▶ INSTRUCTIONS FOR THE TASK: Your answer should be every line from the records that contains "computer".

▶ DATA EXCERPTS:
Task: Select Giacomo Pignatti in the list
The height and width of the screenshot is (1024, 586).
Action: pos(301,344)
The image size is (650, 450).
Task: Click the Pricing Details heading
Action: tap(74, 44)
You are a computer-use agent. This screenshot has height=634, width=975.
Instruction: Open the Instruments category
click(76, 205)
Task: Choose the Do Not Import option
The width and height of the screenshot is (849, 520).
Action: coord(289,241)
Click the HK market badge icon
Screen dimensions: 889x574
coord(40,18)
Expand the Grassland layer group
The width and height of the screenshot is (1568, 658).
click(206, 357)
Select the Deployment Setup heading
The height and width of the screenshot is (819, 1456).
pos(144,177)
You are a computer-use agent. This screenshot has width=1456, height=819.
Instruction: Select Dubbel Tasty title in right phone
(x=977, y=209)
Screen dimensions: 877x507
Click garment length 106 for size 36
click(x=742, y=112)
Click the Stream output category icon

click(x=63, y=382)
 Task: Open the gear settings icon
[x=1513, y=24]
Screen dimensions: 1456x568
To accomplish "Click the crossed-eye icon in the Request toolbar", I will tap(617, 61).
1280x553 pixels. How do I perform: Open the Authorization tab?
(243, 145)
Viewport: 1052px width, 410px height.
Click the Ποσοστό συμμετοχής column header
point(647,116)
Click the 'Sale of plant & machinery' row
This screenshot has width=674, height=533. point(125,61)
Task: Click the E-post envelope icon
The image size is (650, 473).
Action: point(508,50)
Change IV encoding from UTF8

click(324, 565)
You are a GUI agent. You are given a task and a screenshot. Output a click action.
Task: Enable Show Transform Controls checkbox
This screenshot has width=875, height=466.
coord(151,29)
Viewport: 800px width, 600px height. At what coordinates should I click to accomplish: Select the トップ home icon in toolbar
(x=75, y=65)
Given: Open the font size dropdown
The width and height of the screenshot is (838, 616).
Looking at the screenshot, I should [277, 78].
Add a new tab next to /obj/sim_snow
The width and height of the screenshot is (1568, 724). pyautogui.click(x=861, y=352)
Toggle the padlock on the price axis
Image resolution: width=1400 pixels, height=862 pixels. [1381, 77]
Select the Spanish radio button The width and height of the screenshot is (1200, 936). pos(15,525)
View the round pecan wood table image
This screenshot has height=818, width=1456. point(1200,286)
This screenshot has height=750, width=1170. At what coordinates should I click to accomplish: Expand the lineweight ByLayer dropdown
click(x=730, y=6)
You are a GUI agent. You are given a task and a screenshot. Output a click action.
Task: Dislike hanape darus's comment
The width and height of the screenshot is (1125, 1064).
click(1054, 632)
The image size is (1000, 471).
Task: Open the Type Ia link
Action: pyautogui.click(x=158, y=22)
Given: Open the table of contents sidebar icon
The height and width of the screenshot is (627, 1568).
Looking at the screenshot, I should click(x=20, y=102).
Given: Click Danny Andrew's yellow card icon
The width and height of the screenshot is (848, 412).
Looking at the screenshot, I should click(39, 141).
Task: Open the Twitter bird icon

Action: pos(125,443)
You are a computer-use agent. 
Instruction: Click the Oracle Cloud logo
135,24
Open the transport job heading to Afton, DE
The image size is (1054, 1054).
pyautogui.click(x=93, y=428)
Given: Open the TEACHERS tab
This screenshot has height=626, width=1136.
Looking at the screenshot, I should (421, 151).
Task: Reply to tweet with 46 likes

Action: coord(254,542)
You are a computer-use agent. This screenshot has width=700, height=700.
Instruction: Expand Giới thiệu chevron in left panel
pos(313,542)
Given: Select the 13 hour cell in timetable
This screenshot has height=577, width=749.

▶ RESPONSE BOX:
You are a computer-use agent. This screenshot has height=634, width=975.
You are a computer-use agent. This screenshot has width=1456, height=819.
You are a computer-use agent. 
You are a computer-use agent. This screenshot has width=700, height=700.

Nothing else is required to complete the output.